Le Séminaire du GEPG 2026-2027

Le séminaire mensuel constitue un temps institutionnel où s’élaborent les incidences de la pratique sur la théorie et celles du lien social dans notre association. Si les discussions et lectures des textes aboutissent à des propositions de collaboration avec d’autres psychanalystes ou auteurs, c’est surtout du déplacement lié à la parole échangée dans ce dispositif que sont attendus des effets de transmission et d’enseignement.


Incidences de l’actuel sur la pratique analytique

La psychanalyse s’est inventée à partir d’une clinique socio-historiquement située, à savoir celle des symptômes névrotiques comme manières de mettre en question la fonction paternelle et donc de pointer l’enjeu d’une tension croissante entre la tradition et les bouleversements scientifiques, techniques et économiques du XIXème siècle.
Il fallait, en quelque sorte, que la cote de la science eut monté, de sorte que le symptôme cesse d’être une affaire religieuse, au point de croiser celle des humanités, pour qu’émerge ce geste consistant à lire dans les formes de la vie psychique la dépendance du sujet à des déterminations inconscientes.
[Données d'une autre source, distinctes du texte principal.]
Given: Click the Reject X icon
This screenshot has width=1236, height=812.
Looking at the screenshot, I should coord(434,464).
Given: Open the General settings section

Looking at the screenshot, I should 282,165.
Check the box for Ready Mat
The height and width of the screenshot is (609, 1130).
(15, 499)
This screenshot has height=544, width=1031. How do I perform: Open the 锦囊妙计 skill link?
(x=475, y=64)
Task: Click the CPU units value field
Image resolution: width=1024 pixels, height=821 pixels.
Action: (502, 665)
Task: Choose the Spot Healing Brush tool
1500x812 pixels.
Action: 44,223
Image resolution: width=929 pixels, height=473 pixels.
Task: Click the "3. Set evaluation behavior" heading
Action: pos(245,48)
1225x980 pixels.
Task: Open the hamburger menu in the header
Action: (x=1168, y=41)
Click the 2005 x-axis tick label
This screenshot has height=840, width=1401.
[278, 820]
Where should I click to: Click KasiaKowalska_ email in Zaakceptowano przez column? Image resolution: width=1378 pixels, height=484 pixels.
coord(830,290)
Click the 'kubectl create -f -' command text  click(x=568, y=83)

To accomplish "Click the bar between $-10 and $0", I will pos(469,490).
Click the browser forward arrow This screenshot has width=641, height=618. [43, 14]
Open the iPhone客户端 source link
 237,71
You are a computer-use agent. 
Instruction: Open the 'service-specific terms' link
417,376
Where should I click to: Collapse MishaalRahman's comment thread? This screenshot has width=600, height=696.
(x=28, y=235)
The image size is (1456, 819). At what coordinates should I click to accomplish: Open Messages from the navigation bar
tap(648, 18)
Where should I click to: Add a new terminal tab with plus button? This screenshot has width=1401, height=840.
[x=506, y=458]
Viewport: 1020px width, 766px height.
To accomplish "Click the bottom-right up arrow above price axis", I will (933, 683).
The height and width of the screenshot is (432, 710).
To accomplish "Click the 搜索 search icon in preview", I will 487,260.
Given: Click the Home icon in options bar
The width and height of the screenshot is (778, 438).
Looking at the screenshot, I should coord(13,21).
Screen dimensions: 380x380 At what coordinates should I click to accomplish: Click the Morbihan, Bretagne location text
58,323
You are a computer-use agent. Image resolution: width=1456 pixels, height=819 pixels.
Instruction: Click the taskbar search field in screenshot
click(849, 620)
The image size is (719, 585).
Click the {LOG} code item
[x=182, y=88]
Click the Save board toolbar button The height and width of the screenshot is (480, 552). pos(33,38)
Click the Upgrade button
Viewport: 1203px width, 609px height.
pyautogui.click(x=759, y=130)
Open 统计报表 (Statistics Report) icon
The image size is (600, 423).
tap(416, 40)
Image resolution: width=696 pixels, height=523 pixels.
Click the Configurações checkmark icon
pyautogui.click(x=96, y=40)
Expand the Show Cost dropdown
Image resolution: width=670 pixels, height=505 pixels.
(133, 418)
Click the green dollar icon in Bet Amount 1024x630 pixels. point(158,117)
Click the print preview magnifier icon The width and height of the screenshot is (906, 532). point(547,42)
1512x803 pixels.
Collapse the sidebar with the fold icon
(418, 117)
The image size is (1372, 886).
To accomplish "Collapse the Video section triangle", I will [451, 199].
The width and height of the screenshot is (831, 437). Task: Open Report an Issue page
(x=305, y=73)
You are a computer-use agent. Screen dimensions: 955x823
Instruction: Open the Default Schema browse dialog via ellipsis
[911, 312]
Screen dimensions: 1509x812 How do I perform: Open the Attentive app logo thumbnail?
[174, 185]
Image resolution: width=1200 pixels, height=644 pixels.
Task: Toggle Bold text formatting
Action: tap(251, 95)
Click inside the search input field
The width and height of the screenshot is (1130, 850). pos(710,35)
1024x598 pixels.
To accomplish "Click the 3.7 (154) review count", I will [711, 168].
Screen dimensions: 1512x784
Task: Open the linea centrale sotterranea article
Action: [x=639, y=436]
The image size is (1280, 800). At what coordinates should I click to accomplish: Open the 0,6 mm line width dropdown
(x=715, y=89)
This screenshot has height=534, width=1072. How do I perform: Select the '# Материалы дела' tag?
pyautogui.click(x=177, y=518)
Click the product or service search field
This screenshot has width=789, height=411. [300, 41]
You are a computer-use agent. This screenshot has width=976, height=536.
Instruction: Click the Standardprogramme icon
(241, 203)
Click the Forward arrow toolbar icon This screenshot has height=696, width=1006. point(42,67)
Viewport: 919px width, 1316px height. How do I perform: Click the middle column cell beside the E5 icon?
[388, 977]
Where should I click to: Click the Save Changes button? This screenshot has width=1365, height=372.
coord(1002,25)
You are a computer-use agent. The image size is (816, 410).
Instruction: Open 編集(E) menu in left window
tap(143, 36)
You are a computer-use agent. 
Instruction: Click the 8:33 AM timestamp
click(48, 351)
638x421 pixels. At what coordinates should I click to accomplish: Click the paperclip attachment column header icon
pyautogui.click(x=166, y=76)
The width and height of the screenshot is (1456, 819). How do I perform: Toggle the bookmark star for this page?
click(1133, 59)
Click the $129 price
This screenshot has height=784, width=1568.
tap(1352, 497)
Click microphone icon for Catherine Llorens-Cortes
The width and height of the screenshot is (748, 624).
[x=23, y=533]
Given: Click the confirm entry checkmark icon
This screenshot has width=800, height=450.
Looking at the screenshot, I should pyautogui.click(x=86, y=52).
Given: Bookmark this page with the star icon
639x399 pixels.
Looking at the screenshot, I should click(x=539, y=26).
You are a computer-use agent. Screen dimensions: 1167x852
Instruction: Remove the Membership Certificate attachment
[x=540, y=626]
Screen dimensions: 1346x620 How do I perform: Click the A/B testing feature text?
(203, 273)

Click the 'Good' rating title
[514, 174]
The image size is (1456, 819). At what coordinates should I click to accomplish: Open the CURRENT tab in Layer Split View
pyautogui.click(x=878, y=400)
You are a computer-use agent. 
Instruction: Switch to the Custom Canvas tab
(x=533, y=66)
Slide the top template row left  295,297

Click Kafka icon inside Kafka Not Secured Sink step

Restait à formaliser les aspects fondamentaux d’un cadre de la pratique analytique, projet qui aboutira au modèle de la cure type.

Un siècle a passé et le moins que l’on puisse dire est que la clinique n’est plus ce qu’elle était. La prévalence des dépressions, des addictions et des passages à l’acte, avec tous les chamboulements qu’elle implique, s’agissant du rapport à l’objet et à la parole, brouille les repères de la pratique analytique. Le transfert peut ainsi connaître des intermittences
surprenantes et la demande s’apparenter à une commande, alors que la concurrence se fait rude sur le marché de la « santé mentale ».


La psychanalyse peut-elle alors devenir obsolète ?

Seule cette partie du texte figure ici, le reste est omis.